Rights activists have criticized Seoul's decision to reduce human rights funding for North Korea and to funnel financial support into increased economic assistance. What could be the implications of this move?
Under the budget bill put forward by President Moon Jae-in's government, spending earmarked for the North Korean Human Rights Foundation has been set at KRW800 million (€620,857), down 92.6 percent from the original sum of KRW10.8 billion (€8.4 million).
Similarly, the budget for the organization's database has been slashed by nearly 71 percent to KRW486 million (€377,201).
Assistance to the more than 31,000 North Koreans, who have managed to flee the regime and settle in South Korea, has been reduced by more than 31 percent to KRW39.9 billion (€31.03 million), with the government saying that fewer North Koreans are defecting and there is therefore less need to support them once they reach the South.
The South Korean government has previously withdrawn funding for a number of organizations, including the North Korean Defector Comradery, a group set up in 1999 to assist some of the people who have managed to flee the regime in finding jobs or to receive education or training.
Read more: North Korean defector: 'I am still not free'
Rent, salaries cut
The national government had provided sufficient funds to cover the group's rent and the salaries of two staff, but that has been cancelled, forcing the group to move to a different office and the staff to work for no pay.
Elsewhere, the International Coalition to Stop Crimes Against Humanity in North Korea, which is affiliated with Human Rights Watch (HRW), have said they are struggling to convince government officials to provide them new grants.
Other groups say that donations from companies – apparently sensing the direction the government is taking on the issue of defectors – have also dried up.
In contrast, the budget dramatically steps up the amount that will be spent on cross-border projects with the North.
Some KRW1.1 trillion (€853.56 million) is being put into Seoul's inter-Korean cooperation fund for next year, up more than 14 percent on this year's figure, while KRW504.3 billion (€391.3 million) is to be spent on upgrading the North's road and railway network, an increase of more than 46 percent on this year's total.
Similarly, KRW20.5 billion (€15.91 million) is to be spent on promoting people-to-people exchanges across the border, up nearly 59 percent, and KRW1.57 billion (€1.22 million) will be set aside to cover the costs of government talks, an increase of more than 104 percent.
'Ideologically close to the North'
"This government is intent on increasing economic assistance for the regime in Pyongyang, but that does not really come as much of a surprise to many people in South Korea because many of those who make up the government feel ideologically very close to the North," said Song Young-chae, a professor at the Center for Global Creation and Collaboration at Seoul's Sangmyung University and an activist with the Worldwide Coalition to Stop Genocide in North Korea.
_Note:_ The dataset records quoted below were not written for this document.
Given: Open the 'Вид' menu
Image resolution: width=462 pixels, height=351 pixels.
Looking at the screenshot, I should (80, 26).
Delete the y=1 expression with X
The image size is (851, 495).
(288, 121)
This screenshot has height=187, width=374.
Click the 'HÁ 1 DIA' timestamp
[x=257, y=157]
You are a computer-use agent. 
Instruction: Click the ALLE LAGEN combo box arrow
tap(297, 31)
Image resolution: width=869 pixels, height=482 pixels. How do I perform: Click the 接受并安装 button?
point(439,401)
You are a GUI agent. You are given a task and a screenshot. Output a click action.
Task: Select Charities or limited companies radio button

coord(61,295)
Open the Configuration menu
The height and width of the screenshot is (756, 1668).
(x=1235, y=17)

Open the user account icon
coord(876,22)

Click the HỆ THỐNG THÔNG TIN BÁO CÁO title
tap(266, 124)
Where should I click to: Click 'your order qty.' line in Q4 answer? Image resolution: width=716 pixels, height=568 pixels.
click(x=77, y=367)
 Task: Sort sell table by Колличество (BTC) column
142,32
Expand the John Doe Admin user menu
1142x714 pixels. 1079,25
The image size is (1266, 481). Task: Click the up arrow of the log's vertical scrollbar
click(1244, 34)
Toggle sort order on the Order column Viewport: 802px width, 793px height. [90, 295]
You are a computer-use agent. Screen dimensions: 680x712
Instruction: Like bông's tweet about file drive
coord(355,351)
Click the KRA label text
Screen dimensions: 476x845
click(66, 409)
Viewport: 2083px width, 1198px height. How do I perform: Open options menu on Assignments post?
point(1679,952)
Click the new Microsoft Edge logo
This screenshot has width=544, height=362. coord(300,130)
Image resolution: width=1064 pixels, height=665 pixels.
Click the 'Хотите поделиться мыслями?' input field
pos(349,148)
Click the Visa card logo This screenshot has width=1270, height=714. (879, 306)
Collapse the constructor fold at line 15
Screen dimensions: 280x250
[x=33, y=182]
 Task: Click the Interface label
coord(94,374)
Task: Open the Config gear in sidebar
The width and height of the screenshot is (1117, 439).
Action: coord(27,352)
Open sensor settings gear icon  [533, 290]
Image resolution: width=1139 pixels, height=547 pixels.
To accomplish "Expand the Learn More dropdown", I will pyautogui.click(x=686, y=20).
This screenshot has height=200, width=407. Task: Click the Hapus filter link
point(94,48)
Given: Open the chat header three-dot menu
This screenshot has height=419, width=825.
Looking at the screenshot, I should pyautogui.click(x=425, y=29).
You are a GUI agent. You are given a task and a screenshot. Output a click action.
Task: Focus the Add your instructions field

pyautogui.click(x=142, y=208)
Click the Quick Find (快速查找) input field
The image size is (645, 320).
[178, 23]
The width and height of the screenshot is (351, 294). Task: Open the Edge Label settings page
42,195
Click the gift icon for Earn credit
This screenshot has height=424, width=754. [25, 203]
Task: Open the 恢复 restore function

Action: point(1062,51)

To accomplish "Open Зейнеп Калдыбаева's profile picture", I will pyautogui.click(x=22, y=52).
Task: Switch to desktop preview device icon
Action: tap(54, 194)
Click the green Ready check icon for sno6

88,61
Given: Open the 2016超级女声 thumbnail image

"I would say that this decision shows that there are plenty of people in the government who do not really have much interest in protecting human rights in North Korea and who are only interested in building closer ties with the regime in Pyongyang," Song told DW.
"That is the opposite aim of groups like ours, who want to support the people of the North rather than its leaders," he said. "There are many people who realize that the only way that real change can come to the North is for that regime to be broken."
And Song believes appeasing the North will cost ordinary people their lives.
"When funds are taken out of measures to promote human rights and instead put into projects, such as infrastructure development, that directly helps the regime then that allows Pyongyang to spend its own money on exercising control over its people," he added.
"Economic assistance is simply going to make the situation worse for most North Koreans."
Daniel Pinkston, a professor of international relations at the Seoul campus of Troy University, says the South Korean government appears to be trying to use an array of confidence-building measures – such as sporting exchanges and removing references to North Korea as "the enemy" in the latest defense white paper – to win the goodwill of Pyongyang.
No new North Korean leaf
But Pinkston says that North Korea has not suddenly turned over a new leaf, and South Korea, the United States and the international community at large will ultimately be disappointed when Pyongyang refuses to eliminate its stockpile of nuclear weapons and long-range ballistic missiles.
"It is not completely clear why Seoul is cutting its spending on human rights efforts in the North, but it may well be out of concern about these organizations becoming visible in the media, their reports and data on human rights abuses being reported," he said.
"The fear is that if they are critical, then the North will be less cooperative."
There are two broad thoughts on human rights in the North among those on the left in South Korea, he said. There are those who refuse to believe that hundreds of thousands of people are in gulags for crimes against the state or simply because a relative was accused of a political crime and that reports of human rights abuses are trumped up by the media.
Others do have concerns about the North's record on human rights, but feel that building a closer working relationship between the two countries will have a more positive impact and that human rights can be better addressed through "quiet, back-door diplomacy," Pinkston said.
"I think they have had to try diplomacy and to work with the North, but I'm not overly optimistic that anything positive will come out of all this," the expert said, adding that it could lead to an even harsher crackdown on North Korea's citizens than we have seen already.